(Фрагмент страницы):
+--

Печатник, или Канцлер, Иван Михайлович Висковатый, муж опытнейший в делах государственных — казначей Никита Фуников, также верный слуга Царя и Царства от юности до лет преклонных — Боярин Семен Васильевич Яковлев, Думные Дьяки Василий Степанов и Андрей Васильев были взяты под стражу; а с ними вместе, к общему удивлению, и первые любимцы Иоанновы: Вельможа Алексей Басманов, Воевода мужественный, но бесстыдный угодник тиранства — сын его, Крайчий Феодор, прекрасный лицом, гнусный душою, без коего Иоанн не мог ни веселиться на пирах, ни свирепствовать в убийствах — наконец самый ближайший к его сердцу нечестивец Князь Афанасий Вяземский, обвиняемые в том, что они с Архиепископом Пименом хотели отдать Новгород и Псков Литве, извести Царя и посадить на трон Князя Владимира Андреевича.

Жалея о добрых, заслуженных сановниках, Россияне могли с тайным удовольствием видеть казнь Божию над клевретами мучителя, без сомнения невинными пред ним, но виновными пред Государством и человечеством. Сии жестокие Царедворцы поздно узнали, что милость тирана столь же опасна, как и ненависть его; что он не может долго верить людям, коих гнусность ему известна; что малейшее подозрение, одно слово, одна мысль достаточны для их падения; что губитель, карая своих услужников, наслаждается чувством правосудия: удовольствие редкое для кровожадного сердца, закоснелого во зле, но все еще угрызаемого совестию в злодеяниях! Быв долго клеветниками, они сами погибли от клеветы.

+--

(Извлечённые записи):
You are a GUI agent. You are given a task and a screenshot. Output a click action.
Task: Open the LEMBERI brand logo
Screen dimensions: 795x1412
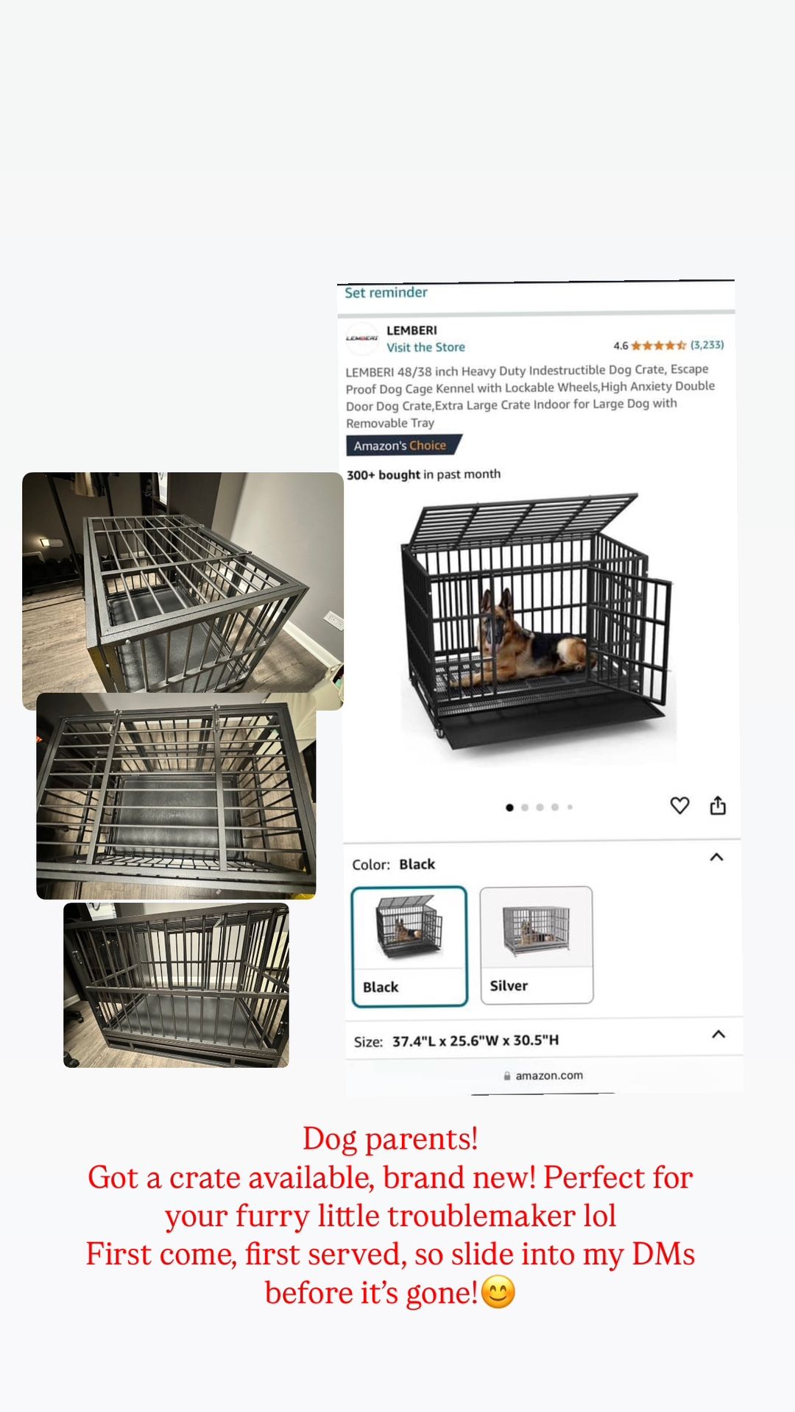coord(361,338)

+--

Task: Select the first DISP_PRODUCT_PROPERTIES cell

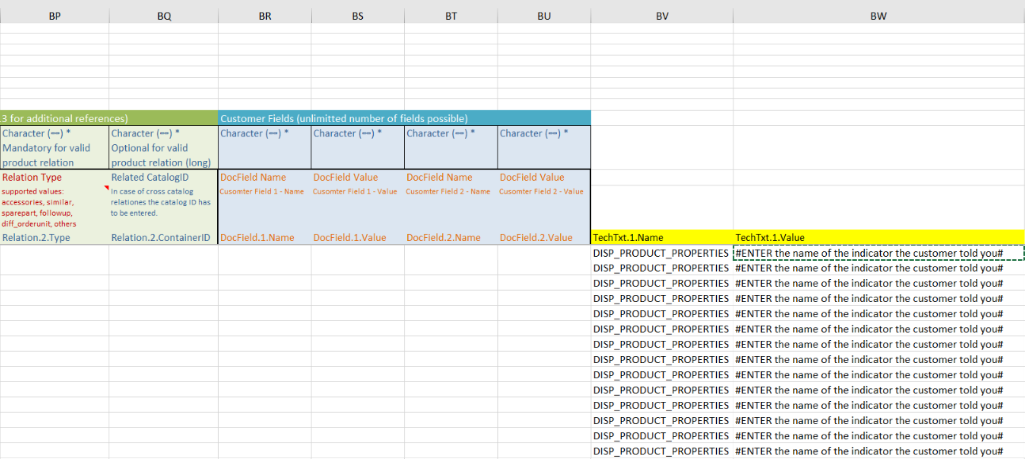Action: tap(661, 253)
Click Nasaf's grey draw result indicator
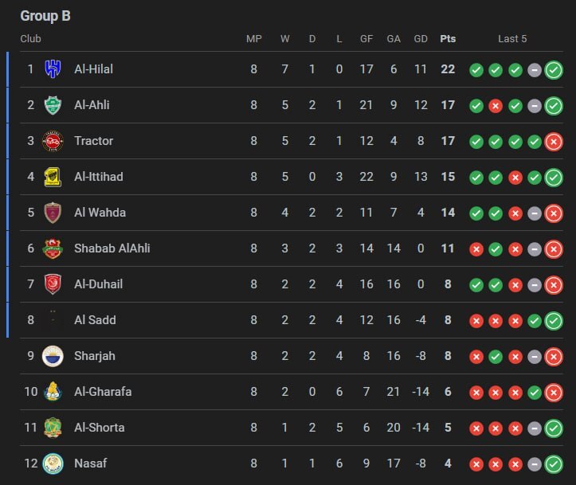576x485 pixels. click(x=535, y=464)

+--

(Задания):
A) Какую должность занимал Никита Фуников, согласно отрывку об опале царедворцев?
B) Дословно выпишите из отрывка об опале царедворцев фрагмент от «Жалея о добрых, заслуженных» до «погибли от клеветы.».
Записи никак не связаны с отрывком.

(Ожидаемые ответы):
A) Казначей.

B)
Жалея о добрых, заслуженных сановниках, Россияне могли с тайным удовольствием видеть казнь Божию над клевретами мучителя, без сомнения невинными пред ним, но виновными пред Государством и человечеством. Сии жестокие Царедворцы поздно узнали, что милость тирана столь же опасна, как и ненависть его; что он не может долго верить людям, коих гнусность ему известна; что малейшее подозрение, одно слово, одна мысль достаточны для их падения; что губитель, карая своих услужников, наслаждается чувством правосудия: удовольствие редкое для кровожадного сердца, закоснелого во зле, но все еще угрызаемого совестию в злодеяниях! Быв долго клеветниками, они сами погибли от клеветы.